By default the rooter
will default to chown
'ing the cuckoo
user as user and group for the UNIX socket, as recommended when installing
. If you're running Cuckoo under a user other than cuckoo
, you will have to specify this to the rooter
as follows:
$ sudo cuckoo rooter -g <user>
The other options are fairly straightforward - you can specify the paths to specific Linux commands. By default one shouldn't have to do this though, as the rooter
takes the default paths for the various utilities as per a default setup.

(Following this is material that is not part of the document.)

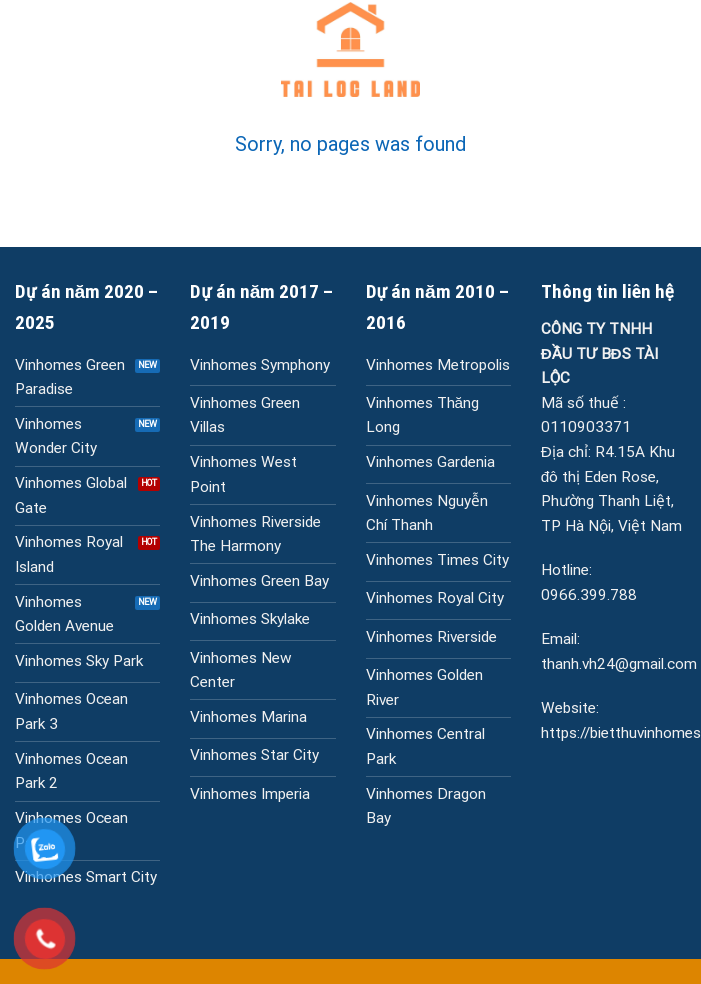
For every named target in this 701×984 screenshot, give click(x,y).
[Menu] (26, 50)
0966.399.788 (589, 595)
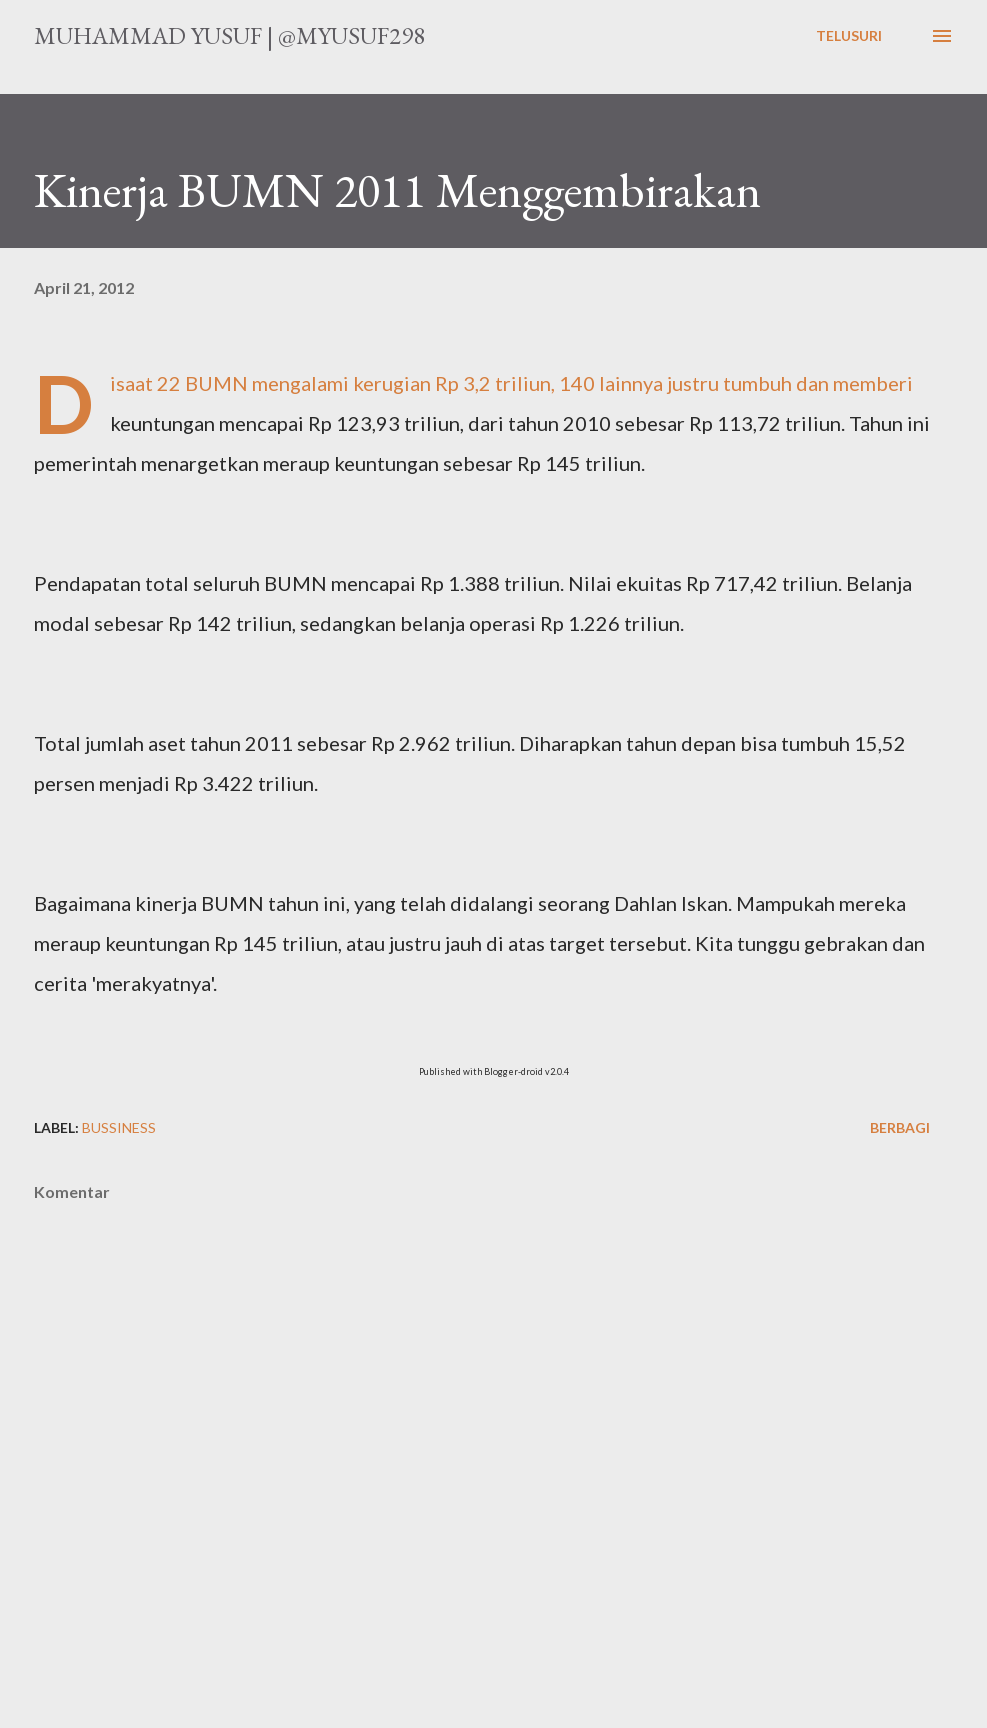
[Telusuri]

Due to the fact that the rooter
must be run as root
user, there are some slight complications when using a virtualenv
to run Cuckoo. More specifically, when running sudo cuckoo rooter
, the $VIRTUAL_ENV
environment variable will not be passed along, due to which Python will not be executed from the same virtualenv
as it would have been normally.
To resolve this one simply has to execute the cuckoo
binary from the virtualenv
session directly. E.g., if your virtualenv
is located at ~/venv
, then running the rooter
command could be done as follows:
$ sudo ~/venv/bin/cuckoo rooter
Alternatively one may use the --sudo
flag which will call sudo
on the correct cuckoo
binary with all the provided flags. In turn the user will have to enter his or her password and, assuming all is fine, the Cuckoo Rooter will be started properly, e.g.:
(venv)$ cuckoo rooter --sudo
Using the Cuckoo Rooter
is actually pretty easy. If you know how to start it, you're basically good to go. Even though Cuckoo talks with the Cuckoo Rooter for each analysis with a routing option other than routing_none
, the Cuckoo Rooter does not keep any state or attach to any Cuckoo instance in particular.
It is therefore that once the Cuckoo Rooter has been started you may leave it be - the Cuckoo Rooter will take care of itself from that point onwards, no matter how often you restart your Cuckoo instance.